Interview with Steve Englehart, author of Star Lord in 'Guardian of the Galaxy' comic
Comics / Interview - 26 April 2019 16:30
Steve Englehart is author of Star Lord in 'Guardian of the Galaxy' comic
Interview with Steve Englehart, author of Star Lord in Guardian of the Galaxy comic (1976).
How was Star-Lord born?
When I took over DR STRANGE, I felt that I needed to learn about magic to write a credible Sorcerer Supreme. One of the things I learned about was astrology, where each planet has a different energy, and I thought about a guy who was completely un-cosmic going on a spiritual journey outward through the solar system, learning more about humanity on each planet. There’d be a war story on Mars, a love story on Venus, etc., until he flew past Pluto (this was 1976) and became a full-fledged human being. And so I created the most un-cosmic guy I could - in other words, a complete asshole, and wrote the opening issue. That was Star-Lord.
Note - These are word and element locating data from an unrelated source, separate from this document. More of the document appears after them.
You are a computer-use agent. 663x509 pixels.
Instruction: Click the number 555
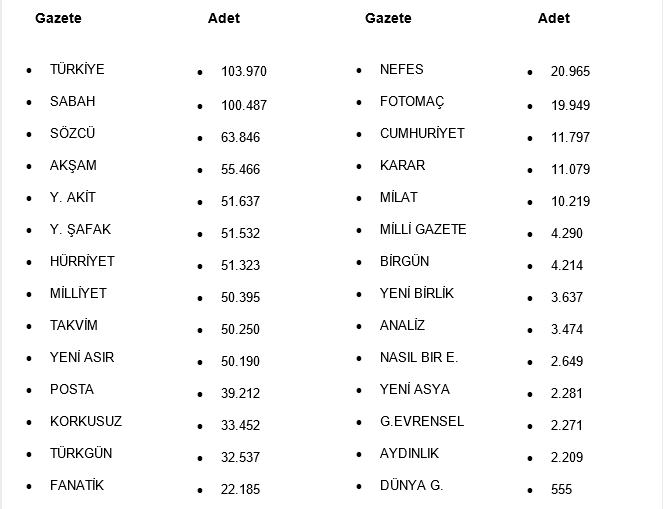561,490
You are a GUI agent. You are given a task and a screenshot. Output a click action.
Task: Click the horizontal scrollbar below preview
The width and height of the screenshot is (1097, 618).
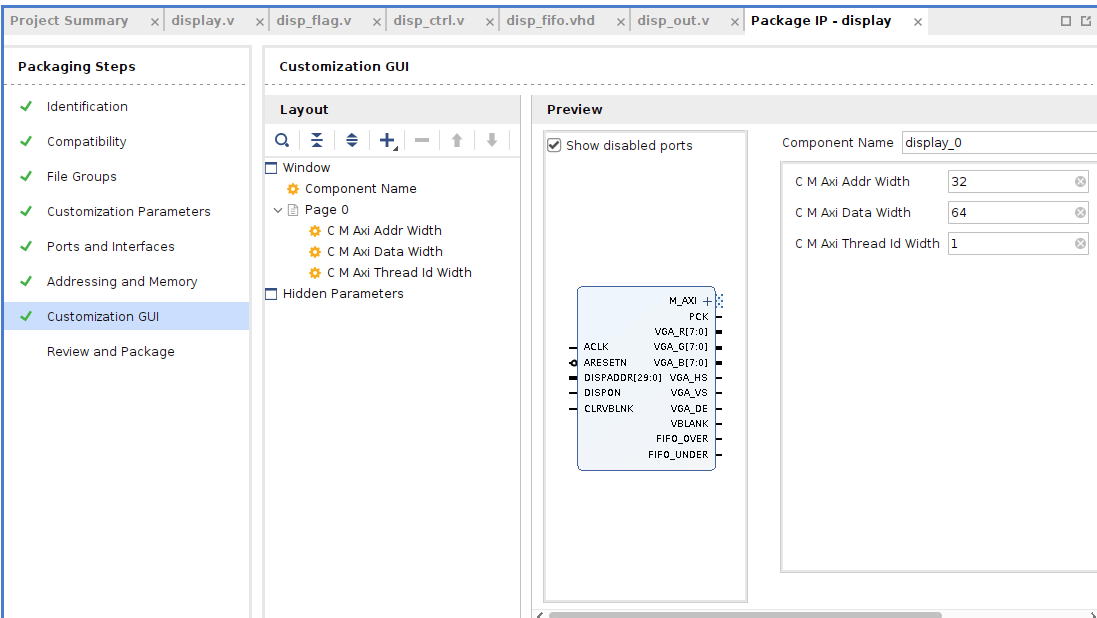pos(745,615)
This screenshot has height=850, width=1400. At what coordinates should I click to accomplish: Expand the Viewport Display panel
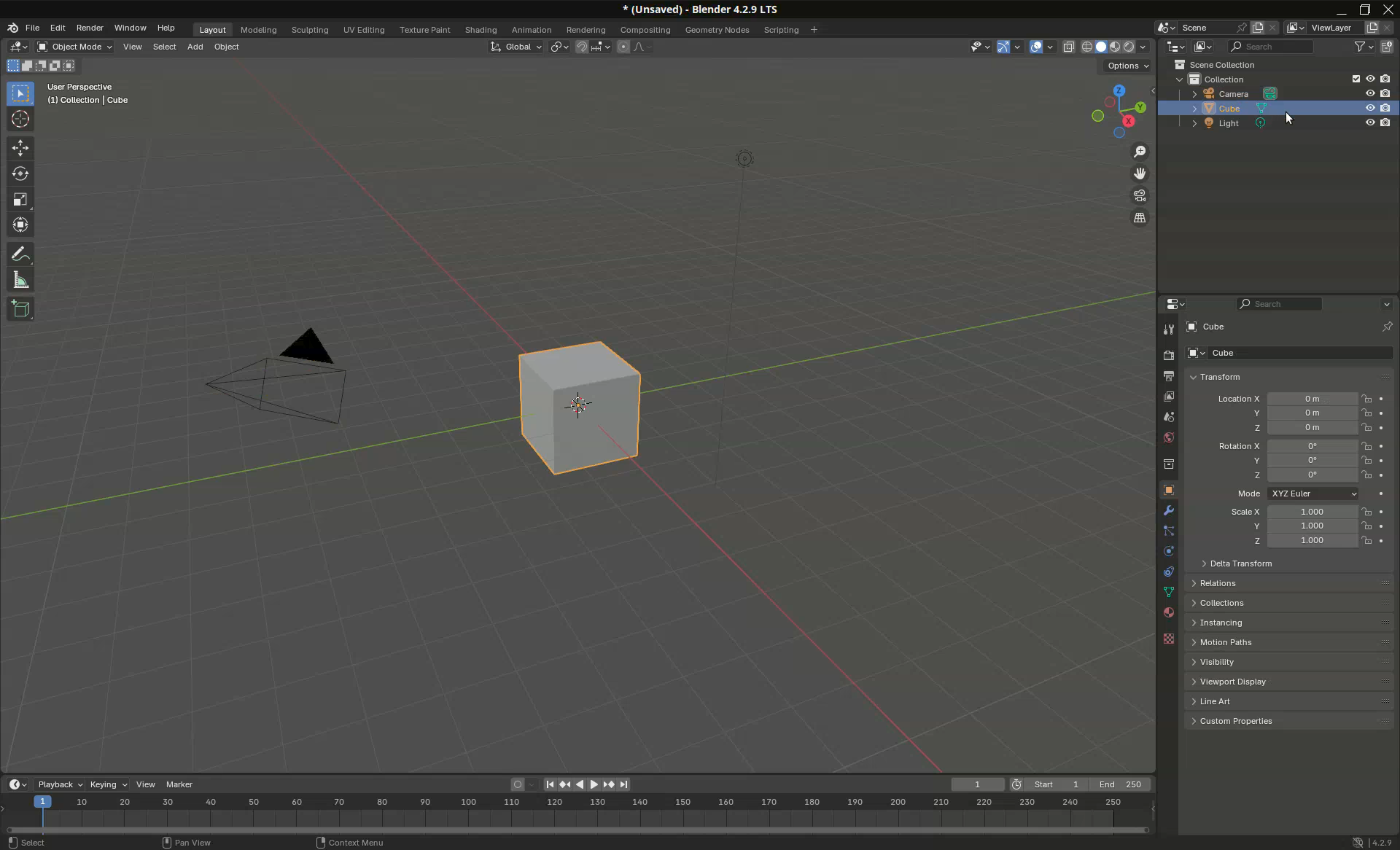1232,682
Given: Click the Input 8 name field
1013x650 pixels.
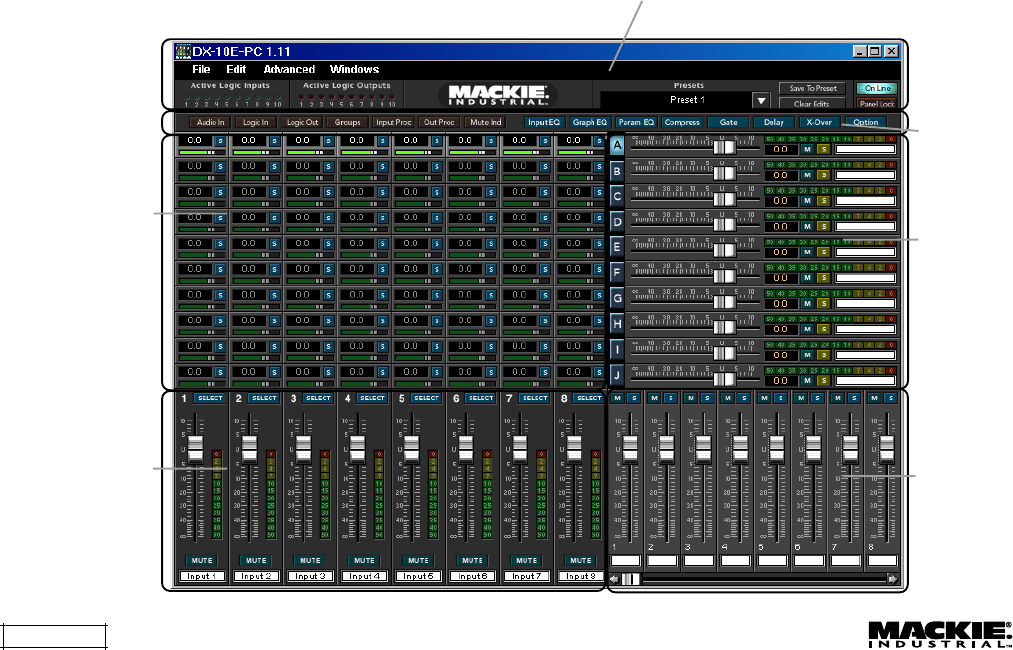Looking at the screenshot, I should (579, 577).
I left Marvel soon after, so I never got the chance to take him on his journey. Meanwhile, of course, he remained a character for any Marvel writer to play with, and the guys who followed me kept him at the asshole end of the spectrum while removing his rough edges, turning him into the “likable asshole” he is today.
Peter was raised by a crew of “space pirates”, the so-called Ravagers. Do you think Chris Pratt has the right “physique du rôle”?
I do. Chris Pratt is great.
He is also a very ironic character.
Well, he likes to think he’s better than everyone else, but with his rough edges removed, he knows (at least sometimes) that that’s not true, which both humanizes him and makes him funny.
He doesn’t have any special powers, unlike other superheroes. How does he interact with the Avengers, who all have ehnanced abilities?
We comics people are not involved with the films. They do use our ideas and they do give us credit for them, but we’re not privy to their scripting. So I won’t know how he interacts with the Avengers until we all do, in May.
You were the writer of the “Avengers” comics from november 1972 (you started on issue #105) up to 1976. Then in the same year, 1976, you created Star-Lord. What do you think about the characters of the Marvel Cinematic Universe?
The appeal of Marvel characters has been there from the start of the comics, and the key audience has always been young people. Movies are just offering that same appeal to a wider audience. And Marvel has always been a Universe where all sorts of characters live, so there’s no problem having Star-Lord and Captain America in the same reality - even if Star-Lord is off-beat, the new Thor is funny, and the Avengers are straight superheroes. Marvel doesn’t insist that all characters be the same. Again, they’re human.
You have also created the character of Mantis, daughter of a German super-criminal and a Vietnamese woman. She has telepathic and healing abilities. What do you think of the actress that plays her, Pom Klementieff?
I loved Pom in the movie, but I’ve been very clear that the only relationship between the movie Mantis and the comics Mantis is, they’e both female. Beyond that, their looks are different, their powers are different, their personalities are different. I wish that weren’t the case. But I loved the movie character.
Because they’re really two different characters, I don’t know the answers to any of your questions regarding the movie character. Sorry.